_PERMINTAAN A_
Jawab pertanyaan berikut berdasarkan tulisan tentang irelevansi ilmu sosial di bawah ini:
(i) Bab berapa dari buku yang dibahas dalam tulisan ini?
(ii) Apa judul buku karya Gunnar Myrdal yang disebut?
(iii) Negara mana yang disebut muncul sebagai kekuatan baru perekonomian dunia?

Halaman

Kamis, 10 Januari 2013

Irelevansi dan Relevansi Dalam Ilmu Sosial dan Tawaran Konseptualisasi Untuk Mendamaikannya


Nama   : Akhmad Ryan Pratama
NIM    : 12/339260/PSA/07260
            Apa yang ditulis dalam bab 6 buku ini membahas mengenai  fakta empiris bahwa ilmu social dan humaniora yang berkembang dalam masyarakat dunia ke tiga atau masyarakat berkembang semuanya berasal dari prngaruh hagemoni pemikir-pemikir colonial. Sehingga menurut Alatas ilmu-ilmu tersebut menimbulkan masalah relevansi disiplin-disiplin dalam dunia ketiga. Dalam bab 6 ini Alatas melakukan analisis terhadap kepentingan-kepentingan colonial dan postcolonial terhadap irelevansi ilmu social di dunia ke tiga. Seperti penanaman disiplin ilmu dan pengadopsian agenda riset barat di negara-negara berkembang telah menimbulkan reaksi dikalangan dunia ketiga, yang mempersoalkan relevansinya di negara-negara berkembang. Bagaimana setelah ilmuwan di negara berkembang mengaplikasikan konsep keilmuwan barat tersebut dan ternyata hasil yang dicapai tidak sesuai dengan yang diharapakan karena timbulnya irelevansi konsep.
            Disiplin-disiplin ilmu telah didehumanisasikan dan sudah sangat menyimpang dari realiatas dimana ilmu tersebut diaplikasikan, pengaplikasian sebuah metodologi penelitian yang ada dalam disiplin ilmu bukannya malah menyeleasaikan permasalahan namun malah menambah permasalahan baru. Seakan-akan ilmu terlepas atau semakin dijauhkan dengan manusia dan lingkuangannya sebagai objek kajian dari ilmu itu sendiri. Seperti apa yang ditulis oleh Gunnar Myrdal dalam bukunya yang berjudul, “Bangsa-Bangsa Kaya dan Miskin”. Buku tersebut menurut saya salah satu bentuk upaya Myrdal melakukan dekonstruksi terhadap realita ekonomi yang terjadi terhadap negara-negara berkembang. Walaupun menurut saya tulisan Myrdal ini sudah sangat tidak faktual apabila dihubungkan dengan kondisi perekonomian dunia saat ini sangat tidak relevan dimana Eropa dan Amerika mengalami kelesuhan ekonomi dan China muncul sebagai kekuatan baru perekonomian dunia.

_ENTRI TERSEDIA_
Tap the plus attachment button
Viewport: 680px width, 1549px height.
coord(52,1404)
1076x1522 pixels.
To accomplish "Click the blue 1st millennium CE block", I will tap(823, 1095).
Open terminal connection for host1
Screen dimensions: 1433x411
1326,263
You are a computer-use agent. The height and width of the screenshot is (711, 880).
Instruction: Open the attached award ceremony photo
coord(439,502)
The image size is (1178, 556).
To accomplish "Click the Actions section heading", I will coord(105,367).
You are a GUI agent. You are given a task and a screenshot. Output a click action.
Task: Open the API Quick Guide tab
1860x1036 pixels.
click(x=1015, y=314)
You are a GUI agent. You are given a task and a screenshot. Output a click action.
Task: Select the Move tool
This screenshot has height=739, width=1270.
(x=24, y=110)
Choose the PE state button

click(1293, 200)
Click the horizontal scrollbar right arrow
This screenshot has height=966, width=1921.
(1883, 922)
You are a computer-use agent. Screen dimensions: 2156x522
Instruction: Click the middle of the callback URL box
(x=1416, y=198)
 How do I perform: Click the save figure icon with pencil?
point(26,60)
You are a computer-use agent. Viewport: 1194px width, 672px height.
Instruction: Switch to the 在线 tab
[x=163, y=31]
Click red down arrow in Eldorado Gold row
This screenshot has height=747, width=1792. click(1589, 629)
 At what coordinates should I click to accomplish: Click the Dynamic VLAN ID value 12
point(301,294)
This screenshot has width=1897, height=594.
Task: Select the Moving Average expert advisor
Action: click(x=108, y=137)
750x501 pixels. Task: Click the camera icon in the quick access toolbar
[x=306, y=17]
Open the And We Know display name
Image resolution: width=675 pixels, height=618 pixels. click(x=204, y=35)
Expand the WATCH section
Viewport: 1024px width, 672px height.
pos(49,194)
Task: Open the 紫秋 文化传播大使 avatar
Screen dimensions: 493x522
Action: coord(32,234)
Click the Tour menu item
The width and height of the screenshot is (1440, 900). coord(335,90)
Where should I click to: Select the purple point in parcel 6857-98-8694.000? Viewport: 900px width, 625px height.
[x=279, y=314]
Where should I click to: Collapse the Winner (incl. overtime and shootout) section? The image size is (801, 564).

_PERMINTAAN B_
Ubah entri di atas, mulai dari baris yang memuat "Task: Open the 紫秋 文化传播大使 avatar" sampai baris yang memuat "[x=279, y=314]", menjadi CSV dua kolom bernama teks dan jawaban, dengan satu baris per entri. Apit setiap isian dengan tanda kutip dan ganti setiap pindah baris dengan spasi.

_JAWABAN LENGKAP A_
(i) Bab 6
(ii) "Bangsa-Bangsa Kaya dan Miskin"
(iii) China

_JAWABAN LENGKAP B_
teks,jawaban
"Task: Open the 紫秋 文化传播大使 avatar Screen dimensions: 493x522","Action: coord(32,234)"
"Click the Tour menu item","The width and height of the screenshot is (1440, 900). coord(335,90)"
"Where should I click to: Select the purple point in parcel 6857-98-8694.000? Viewport: 900px width, 625px height.","[x=279, y=314]"